What an ice skating rink is to Southampton, a bus station is to Winchester.

I remember Southampton’s ice skating rink. I even skated there a couple of times before it closed in 1988. I soon discovered that while triple axels looked great on TV, the reality for me was going round and round the rink interminably with the only interruption to the tedium being the frequent falling over.

In the nearly thirty years that have passed since I hung up my skates, I’ve discovered that a lot of people feel differently to me. After the initial protests at the closure, hardly a development proposal has gone by without someone suggesting an ice rink would be the perfect centrepiece.

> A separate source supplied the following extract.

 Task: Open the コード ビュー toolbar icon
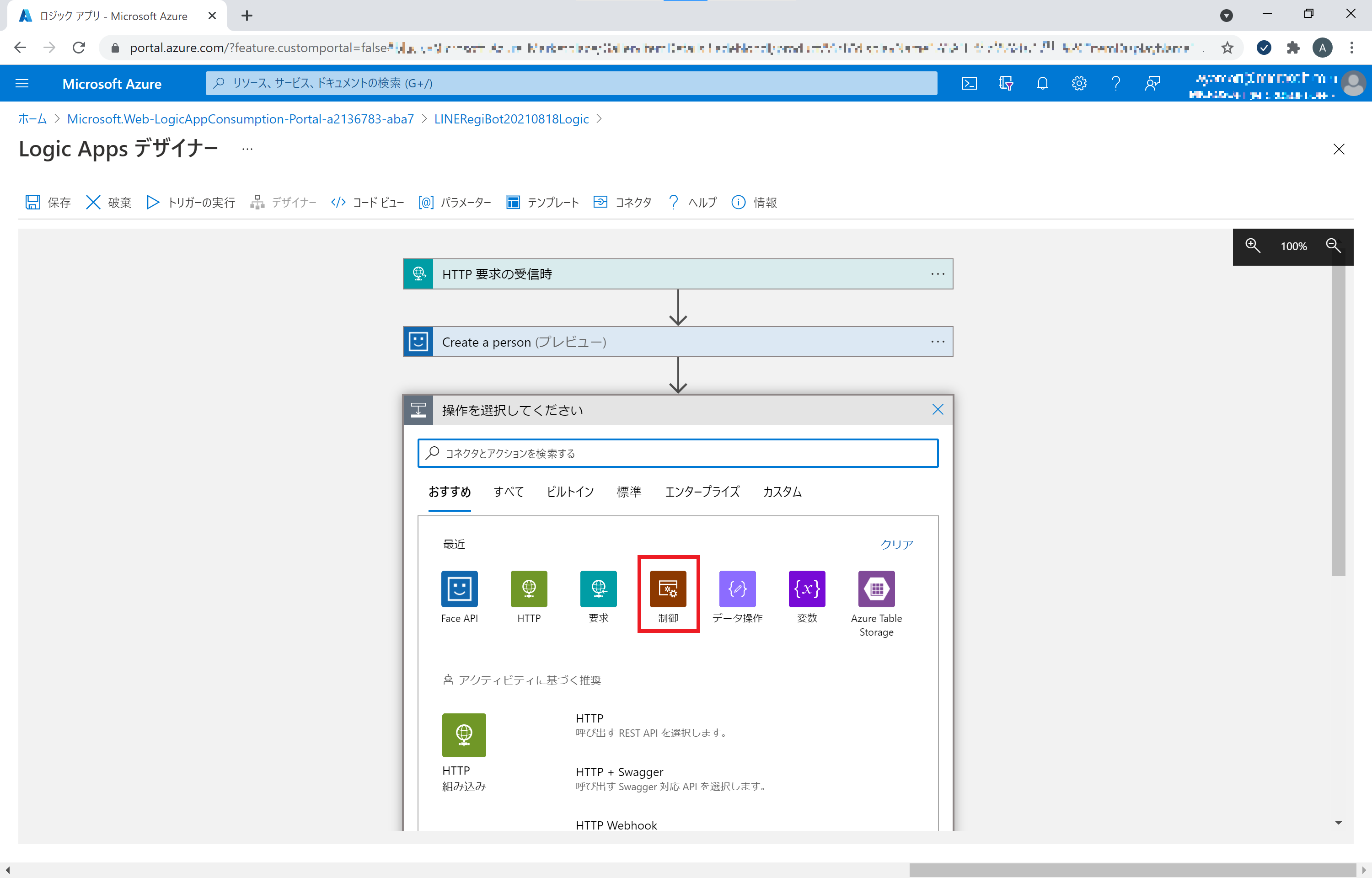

The trouble is, no business regards it as a commercial proposition. Not a problem, you might think. Sports facilities often need a subsidy and the Lottery has been the benefactor of many a field, track and hall. Yet in 2010 Sport England decided not to back a proposed Olympic size rink in Southampton.

Logic and reason would say that a new ice rink is never going to happen, but, as someone who works in marketing, I know only too well that hearts usually rule minds. So I suspect it will take the passing of everyone who remembers the old one with affection before Southampton lets go the dream of having a new ice rink.

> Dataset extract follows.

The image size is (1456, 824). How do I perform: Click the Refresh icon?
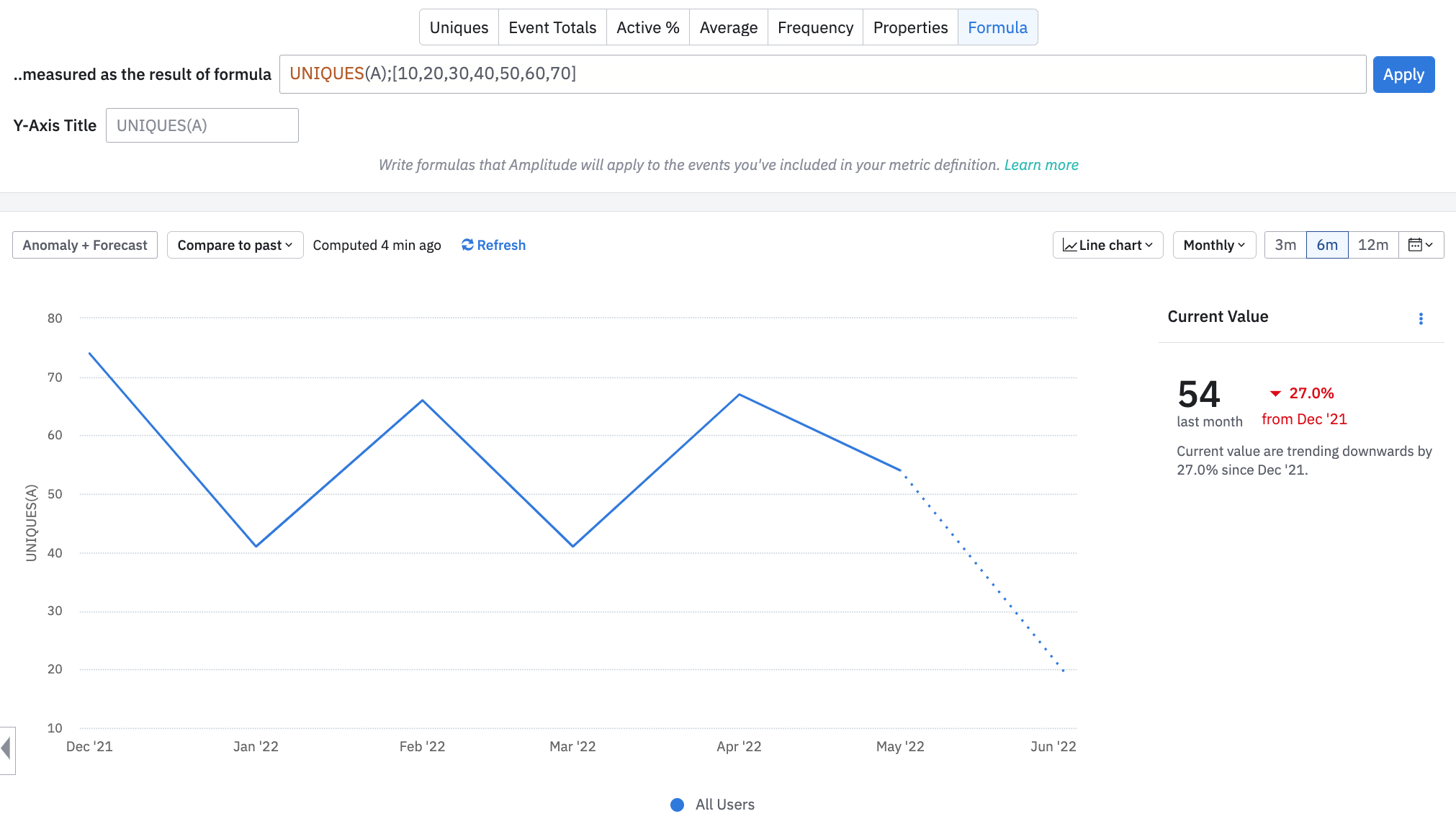467,245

The same thing seems to be happening with Winchester’s bus station. The latest version of the Silver Hill development was intended to wipe out the existing rundown terminus. Neither the developer nor the main bus company see the point of having one. This has clear parallels with the campaign for a Southampton ice rink.

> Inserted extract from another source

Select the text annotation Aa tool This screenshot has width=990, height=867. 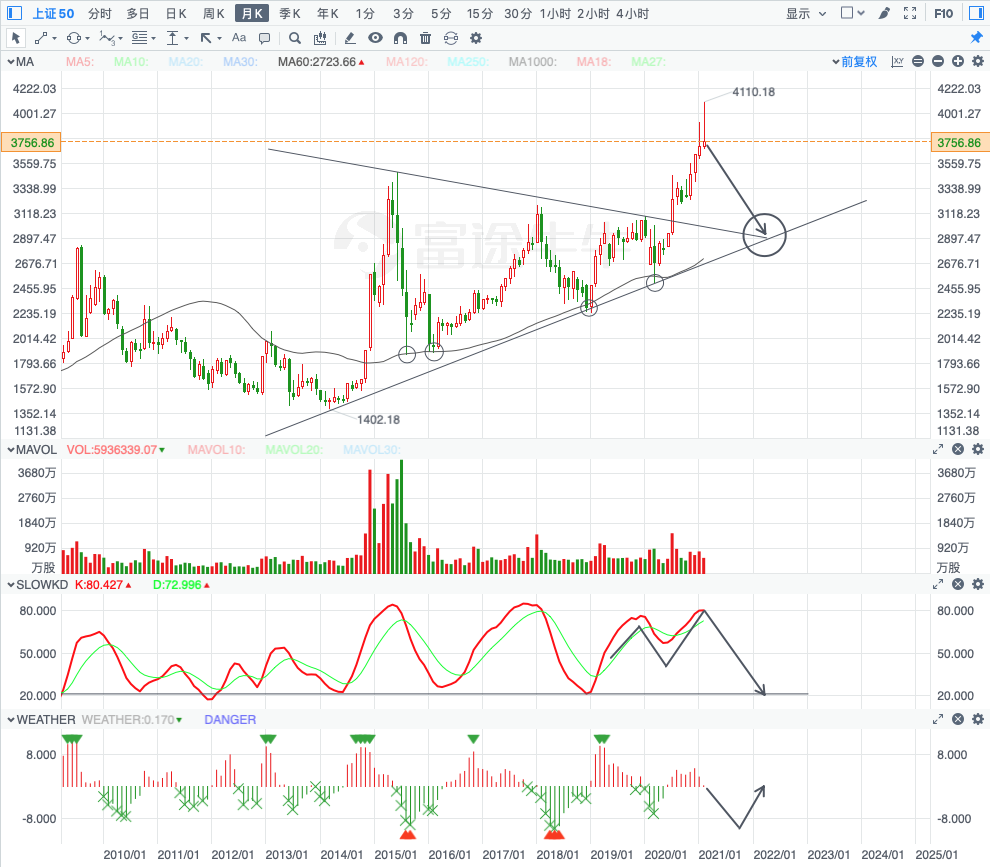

And, like Southampton’s ice rink fans, the bus passengers of Winchester won’t let their bus station disappear without a fight. A reader of the Hampshire Chronicle letters page could easily get the impression that we Wintonians don’t care what a large section of Winchester centre will look like after redevelopment, so long as we can have a bus station. If it does disappear, I imagine people will still be writing letters in thirty years time suggesting new sites for it.

There is a glimmer of hope. With the rejection of the more recent schemes for Silver Hill, it may be that the bus station that formed part of the first design will be back. I’ve an idea. Why not build the bus station and, when no buses use it, turn it into an ice rink? Sorted.